§ Short problem
Please retype every line of the material below without changing anything, and leave the pictures out of your answer.
-- Start Records shown --
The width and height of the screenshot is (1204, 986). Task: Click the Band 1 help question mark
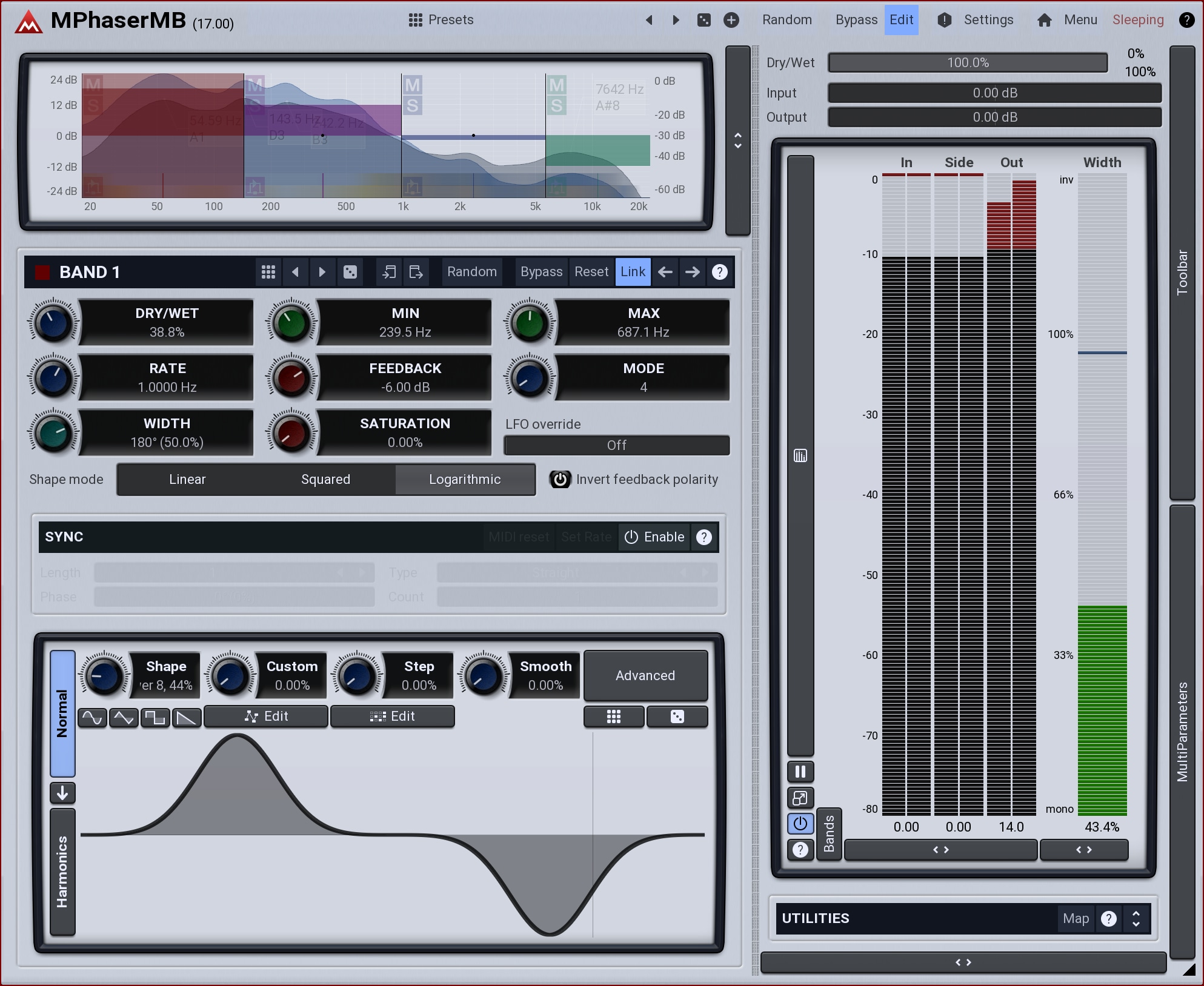(719, 272)
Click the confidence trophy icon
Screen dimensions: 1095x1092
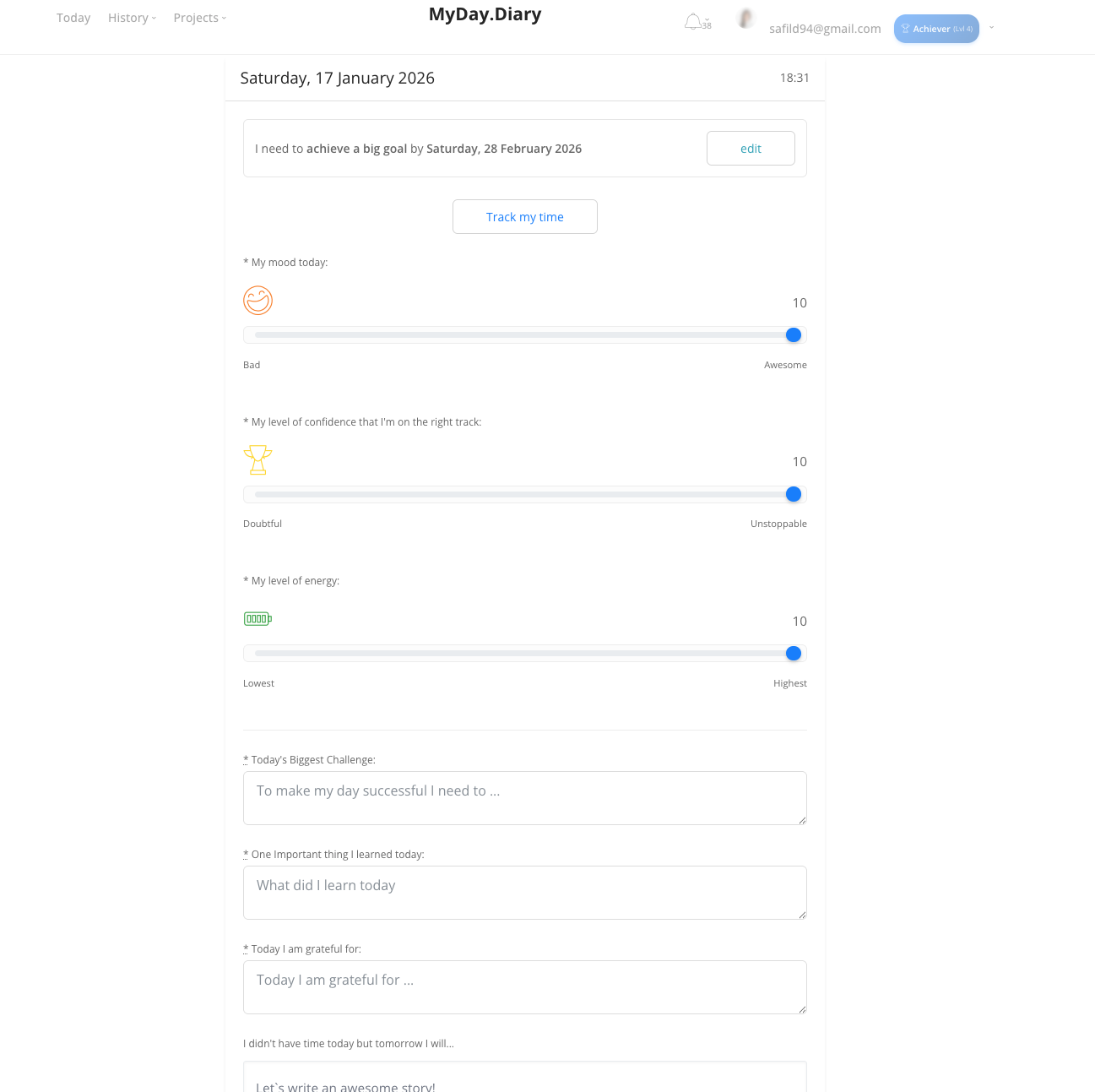pyautogui.click(x=257, y=459)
-- End Records shown --
§ Expected output
The width and height of the screenshot is (1204, 986). Task: Click the Band 1 help question mark
(719, 272)
Click the confidence trophy icon
Screen dimensions: 1095x1092
pyautogui.click(x=257, y=459)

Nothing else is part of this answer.